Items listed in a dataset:
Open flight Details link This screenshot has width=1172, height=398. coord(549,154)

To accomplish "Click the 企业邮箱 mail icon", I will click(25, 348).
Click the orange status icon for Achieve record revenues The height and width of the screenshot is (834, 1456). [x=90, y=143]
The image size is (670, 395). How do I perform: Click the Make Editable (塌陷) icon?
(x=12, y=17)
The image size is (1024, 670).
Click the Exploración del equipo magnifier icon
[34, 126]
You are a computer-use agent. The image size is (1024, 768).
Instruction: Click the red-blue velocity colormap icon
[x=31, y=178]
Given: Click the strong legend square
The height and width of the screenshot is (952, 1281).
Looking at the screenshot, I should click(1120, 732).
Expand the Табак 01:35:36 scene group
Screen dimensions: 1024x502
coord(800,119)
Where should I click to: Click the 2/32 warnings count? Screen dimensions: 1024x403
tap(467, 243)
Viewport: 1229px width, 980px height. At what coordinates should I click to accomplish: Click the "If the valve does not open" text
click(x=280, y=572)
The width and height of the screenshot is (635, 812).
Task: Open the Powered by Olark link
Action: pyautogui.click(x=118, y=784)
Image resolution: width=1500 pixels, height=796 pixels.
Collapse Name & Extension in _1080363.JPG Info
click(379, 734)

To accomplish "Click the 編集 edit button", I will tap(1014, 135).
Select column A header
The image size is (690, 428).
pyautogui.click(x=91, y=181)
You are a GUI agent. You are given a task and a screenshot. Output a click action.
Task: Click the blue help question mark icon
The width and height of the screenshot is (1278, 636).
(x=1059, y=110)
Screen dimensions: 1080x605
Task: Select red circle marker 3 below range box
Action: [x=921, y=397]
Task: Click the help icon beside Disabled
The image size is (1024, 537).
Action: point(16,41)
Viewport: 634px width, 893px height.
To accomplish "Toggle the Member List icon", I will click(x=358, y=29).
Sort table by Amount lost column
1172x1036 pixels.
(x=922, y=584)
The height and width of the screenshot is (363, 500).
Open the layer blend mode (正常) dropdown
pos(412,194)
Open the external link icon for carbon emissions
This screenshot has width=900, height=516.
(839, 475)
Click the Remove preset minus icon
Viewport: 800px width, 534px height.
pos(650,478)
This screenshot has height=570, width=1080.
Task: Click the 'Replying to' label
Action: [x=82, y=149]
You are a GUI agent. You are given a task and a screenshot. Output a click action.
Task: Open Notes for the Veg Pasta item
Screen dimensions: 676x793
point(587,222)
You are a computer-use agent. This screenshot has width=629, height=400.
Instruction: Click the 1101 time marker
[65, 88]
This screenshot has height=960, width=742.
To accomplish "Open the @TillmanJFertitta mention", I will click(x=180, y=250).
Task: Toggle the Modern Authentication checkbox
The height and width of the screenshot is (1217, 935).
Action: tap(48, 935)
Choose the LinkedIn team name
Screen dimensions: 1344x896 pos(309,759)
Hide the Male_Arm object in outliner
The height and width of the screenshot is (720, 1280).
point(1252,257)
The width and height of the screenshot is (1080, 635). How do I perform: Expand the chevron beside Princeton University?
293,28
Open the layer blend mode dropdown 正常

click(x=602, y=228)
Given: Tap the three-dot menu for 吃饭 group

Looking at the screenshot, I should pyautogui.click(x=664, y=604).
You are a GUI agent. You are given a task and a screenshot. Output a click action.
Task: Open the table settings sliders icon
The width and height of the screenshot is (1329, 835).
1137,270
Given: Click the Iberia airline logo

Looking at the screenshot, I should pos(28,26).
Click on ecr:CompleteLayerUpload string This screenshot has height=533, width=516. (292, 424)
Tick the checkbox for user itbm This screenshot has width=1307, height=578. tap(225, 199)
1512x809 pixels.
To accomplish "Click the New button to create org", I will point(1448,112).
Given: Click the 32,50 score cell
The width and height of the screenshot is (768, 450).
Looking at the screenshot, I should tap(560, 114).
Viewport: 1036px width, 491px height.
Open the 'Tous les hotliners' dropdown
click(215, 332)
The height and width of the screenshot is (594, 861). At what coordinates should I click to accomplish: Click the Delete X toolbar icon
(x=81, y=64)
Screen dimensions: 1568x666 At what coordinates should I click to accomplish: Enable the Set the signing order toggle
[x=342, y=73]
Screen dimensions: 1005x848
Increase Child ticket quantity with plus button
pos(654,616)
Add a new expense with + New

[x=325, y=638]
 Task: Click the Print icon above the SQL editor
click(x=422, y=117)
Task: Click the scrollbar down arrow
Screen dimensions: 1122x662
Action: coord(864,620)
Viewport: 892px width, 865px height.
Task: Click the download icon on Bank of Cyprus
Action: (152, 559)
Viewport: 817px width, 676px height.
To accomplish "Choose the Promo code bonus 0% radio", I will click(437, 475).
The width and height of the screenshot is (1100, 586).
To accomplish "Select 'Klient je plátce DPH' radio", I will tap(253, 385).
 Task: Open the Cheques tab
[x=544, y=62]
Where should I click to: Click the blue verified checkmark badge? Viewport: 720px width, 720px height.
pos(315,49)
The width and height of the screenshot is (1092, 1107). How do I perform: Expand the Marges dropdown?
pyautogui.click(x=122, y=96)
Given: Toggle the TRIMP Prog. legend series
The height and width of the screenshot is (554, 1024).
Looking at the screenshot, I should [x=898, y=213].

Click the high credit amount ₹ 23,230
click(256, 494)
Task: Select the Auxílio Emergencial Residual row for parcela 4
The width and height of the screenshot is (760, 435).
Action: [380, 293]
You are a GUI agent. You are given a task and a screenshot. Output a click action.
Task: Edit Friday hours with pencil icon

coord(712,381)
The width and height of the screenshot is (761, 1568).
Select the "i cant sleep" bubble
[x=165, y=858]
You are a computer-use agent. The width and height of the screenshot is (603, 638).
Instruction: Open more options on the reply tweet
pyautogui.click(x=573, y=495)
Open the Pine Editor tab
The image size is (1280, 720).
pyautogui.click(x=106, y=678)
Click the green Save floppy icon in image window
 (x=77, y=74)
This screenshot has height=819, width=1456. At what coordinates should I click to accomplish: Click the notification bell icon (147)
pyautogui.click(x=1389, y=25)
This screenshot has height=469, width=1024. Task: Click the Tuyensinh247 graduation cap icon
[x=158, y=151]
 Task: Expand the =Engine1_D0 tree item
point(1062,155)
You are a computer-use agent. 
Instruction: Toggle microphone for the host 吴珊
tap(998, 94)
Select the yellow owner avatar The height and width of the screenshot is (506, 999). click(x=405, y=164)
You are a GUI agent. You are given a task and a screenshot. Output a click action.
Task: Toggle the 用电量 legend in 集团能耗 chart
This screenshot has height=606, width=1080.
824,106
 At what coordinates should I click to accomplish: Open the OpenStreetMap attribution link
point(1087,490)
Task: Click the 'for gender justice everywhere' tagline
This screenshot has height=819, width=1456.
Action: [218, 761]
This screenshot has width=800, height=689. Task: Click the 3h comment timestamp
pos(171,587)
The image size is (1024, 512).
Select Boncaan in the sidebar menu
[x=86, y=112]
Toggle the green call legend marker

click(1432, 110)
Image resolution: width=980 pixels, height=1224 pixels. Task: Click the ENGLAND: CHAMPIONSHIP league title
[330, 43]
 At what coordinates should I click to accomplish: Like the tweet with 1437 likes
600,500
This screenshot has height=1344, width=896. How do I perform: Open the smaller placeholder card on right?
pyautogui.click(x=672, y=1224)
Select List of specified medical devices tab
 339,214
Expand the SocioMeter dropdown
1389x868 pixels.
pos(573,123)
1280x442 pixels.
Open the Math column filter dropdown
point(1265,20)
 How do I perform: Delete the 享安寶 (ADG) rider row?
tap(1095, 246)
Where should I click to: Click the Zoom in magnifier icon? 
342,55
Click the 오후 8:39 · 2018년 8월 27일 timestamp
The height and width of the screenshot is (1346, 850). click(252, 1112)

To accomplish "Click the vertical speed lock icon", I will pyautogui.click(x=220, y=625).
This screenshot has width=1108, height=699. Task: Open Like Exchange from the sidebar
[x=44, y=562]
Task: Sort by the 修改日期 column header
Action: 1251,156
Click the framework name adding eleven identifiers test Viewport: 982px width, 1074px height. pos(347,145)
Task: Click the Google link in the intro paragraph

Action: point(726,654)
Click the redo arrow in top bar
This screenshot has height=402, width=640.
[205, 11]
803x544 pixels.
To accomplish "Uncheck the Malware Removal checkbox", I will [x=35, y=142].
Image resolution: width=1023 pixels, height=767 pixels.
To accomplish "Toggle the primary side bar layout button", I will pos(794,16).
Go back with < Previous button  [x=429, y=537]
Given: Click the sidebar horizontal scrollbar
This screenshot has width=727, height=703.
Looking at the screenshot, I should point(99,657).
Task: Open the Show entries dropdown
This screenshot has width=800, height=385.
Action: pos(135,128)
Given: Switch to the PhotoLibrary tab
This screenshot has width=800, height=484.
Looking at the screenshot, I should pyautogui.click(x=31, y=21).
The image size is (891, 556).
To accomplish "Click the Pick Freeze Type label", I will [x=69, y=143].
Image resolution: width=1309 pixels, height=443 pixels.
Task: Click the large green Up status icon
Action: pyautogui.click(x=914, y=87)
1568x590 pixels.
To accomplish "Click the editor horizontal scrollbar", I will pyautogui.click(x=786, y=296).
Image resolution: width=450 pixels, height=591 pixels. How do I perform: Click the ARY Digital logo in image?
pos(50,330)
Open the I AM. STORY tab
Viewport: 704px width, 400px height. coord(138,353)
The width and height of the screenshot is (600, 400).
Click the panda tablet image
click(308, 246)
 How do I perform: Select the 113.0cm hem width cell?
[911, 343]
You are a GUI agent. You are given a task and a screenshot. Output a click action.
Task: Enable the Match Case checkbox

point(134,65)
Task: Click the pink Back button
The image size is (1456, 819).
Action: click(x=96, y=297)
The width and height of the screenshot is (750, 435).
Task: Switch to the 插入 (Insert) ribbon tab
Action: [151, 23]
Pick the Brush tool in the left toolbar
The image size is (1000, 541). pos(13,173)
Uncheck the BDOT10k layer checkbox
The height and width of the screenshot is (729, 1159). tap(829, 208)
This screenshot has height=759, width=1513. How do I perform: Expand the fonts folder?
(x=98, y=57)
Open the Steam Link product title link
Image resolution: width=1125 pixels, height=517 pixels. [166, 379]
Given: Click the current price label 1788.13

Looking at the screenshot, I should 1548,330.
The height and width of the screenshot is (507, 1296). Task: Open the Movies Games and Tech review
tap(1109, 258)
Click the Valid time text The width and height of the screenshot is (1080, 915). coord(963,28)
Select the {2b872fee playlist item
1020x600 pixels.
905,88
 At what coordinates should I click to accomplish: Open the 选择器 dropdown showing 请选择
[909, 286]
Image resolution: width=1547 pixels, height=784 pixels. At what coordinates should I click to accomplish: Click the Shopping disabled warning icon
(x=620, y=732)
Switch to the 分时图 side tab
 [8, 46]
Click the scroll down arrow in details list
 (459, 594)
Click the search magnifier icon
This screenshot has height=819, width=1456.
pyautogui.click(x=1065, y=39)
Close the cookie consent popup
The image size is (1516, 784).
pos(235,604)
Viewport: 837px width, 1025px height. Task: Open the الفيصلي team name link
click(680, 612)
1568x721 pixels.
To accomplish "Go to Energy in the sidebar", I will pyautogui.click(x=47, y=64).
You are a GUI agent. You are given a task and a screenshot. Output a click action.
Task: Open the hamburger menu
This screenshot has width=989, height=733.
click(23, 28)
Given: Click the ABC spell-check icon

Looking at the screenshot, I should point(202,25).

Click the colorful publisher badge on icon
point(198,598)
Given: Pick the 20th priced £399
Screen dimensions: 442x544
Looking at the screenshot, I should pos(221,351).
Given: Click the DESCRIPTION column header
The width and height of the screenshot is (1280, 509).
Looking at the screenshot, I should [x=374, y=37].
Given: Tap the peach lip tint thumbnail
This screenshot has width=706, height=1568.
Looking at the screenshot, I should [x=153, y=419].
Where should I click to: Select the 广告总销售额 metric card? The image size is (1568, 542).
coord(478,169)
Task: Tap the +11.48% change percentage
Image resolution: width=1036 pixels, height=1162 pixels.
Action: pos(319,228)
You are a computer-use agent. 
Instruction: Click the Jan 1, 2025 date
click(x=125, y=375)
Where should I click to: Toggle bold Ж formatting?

— Problem to solve —
All lines above from the one containing "Switch to the 分时图 side tab" to the one containing "Task: Open the hamburger menu" must be repeated exactly, both lines included, and no others.

— Response to this exercise —
Switch to the 分时图 side tab
 [8, 46]
Click the scroll down arrow in details list
 (459, 594)
Click the search magnifier icon
This screenshot has height=819, width=1456.
pyautogui.click(x=1065, y=39)
Close the cookie consent popup
The image size is (1516, 784).
pos(235,604)
Viewport: 837px width, 1025px height. Task: Open the الفيصلي team name link
click(680, 612)
1568x721 pixels.
To accomplish "Go to Energy in the sidebar", I will pyautogui.click(x=47, y=64).
You are a GUI agent. You are given a task and a screenshot. Output a click action.
Task: Open the hamburger menu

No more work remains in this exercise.